Born. To Ralph Kiner, 34, onetime Pittsburgh Pirates’ home-run king (lifetime total: 367), who retired in 1955, and Nancy Chaffee Kiner, 28, onetime tennis star: their first daughter, third child; in San Diego. Name: Katherine Chaffee. Weight: 7 Ibs. 5½ oz.

Died. Antony Beauchamp, 39, society photographer, son-in-law of Sir Winston Churchill, husband of Sarah Churchill since 1949; by his own hand (an overdose of sleeping pills); in London.

Died. Clara Bell Walsh, 70-odd (“none of your business”), widow of St. Louis, Millionaire Julius S. Walsh Jr. (died 1922), lavish Manhattan hostess who had a suite in the Plaza Hotel for nearly 50 years, and whose intimate soirees of “200 or so” friends were the starting point of many a Broadway career; of a cerebral hemorrhage; in Manhattan.

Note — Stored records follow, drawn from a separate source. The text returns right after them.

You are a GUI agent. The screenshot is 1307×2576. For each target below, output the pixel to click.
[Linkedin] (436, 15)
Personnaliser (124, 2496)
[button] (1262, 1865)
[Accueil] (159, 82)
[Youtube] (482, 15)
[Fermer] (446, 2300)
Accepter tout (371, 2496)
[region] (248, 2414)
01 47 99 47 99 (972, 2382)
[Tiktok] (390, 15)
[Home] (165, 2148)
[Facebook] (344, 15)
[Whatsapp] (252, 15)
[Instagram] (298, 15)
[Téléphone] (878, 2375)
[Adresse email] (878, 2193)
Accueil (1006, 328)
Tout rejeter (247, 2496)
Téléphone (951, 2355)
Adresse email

Died. William Allen Jowitt, 72, first (1952) Earl Jowitt; in Bury St. Edmunds, England. Famed British barrister and sometime (1922-24) Liberal Member of Parliament, Jowitt was Attorney General in the second Labor government (1929-31) of Ramsay MacDonald, Solicitor General (1940-42) in Winston Churchill’s wartime coalition, Lord Chancellor (1945-51) in the Cabinet of Labor’s Clement Attlee, writer of whip-witted prose on legal subjects. Most notable of his works: The Strange Case of Alger Hiss, in which he concluded that Defendant Hiss (see PEOPLE) was unjustly convicted of perjury, the case a monument to feckless U.S. justice and the jury system.

Died. Irving Langmuir, 76, first U.S. industrial chemist to win (1932) the Nobel Prize, prolific experimenter in what he called the “borderland of chemistry and physics,” a “pure research” staffer at General Electric Co.’s research lab for 41 years, and a pioneer rainmaker; of a coronary thrombosis; in Falmouth, Mass. Langmuir once said: “Whatever work I’ve done, I’ve done for the fun of it.” His fun included such breakthrough inventions as the gas-filled light bulb and the high-vacuum power tube (the heart of modern radio and TV broadcasting).

Died. Edgar Odell Lovett, 86, longtime (1908-46) president of Houston’s Rice Institute, who was teaching math and astronomy at Princeton when its president, Woodrow Wilson, nominated him for the Texas post; in Houston.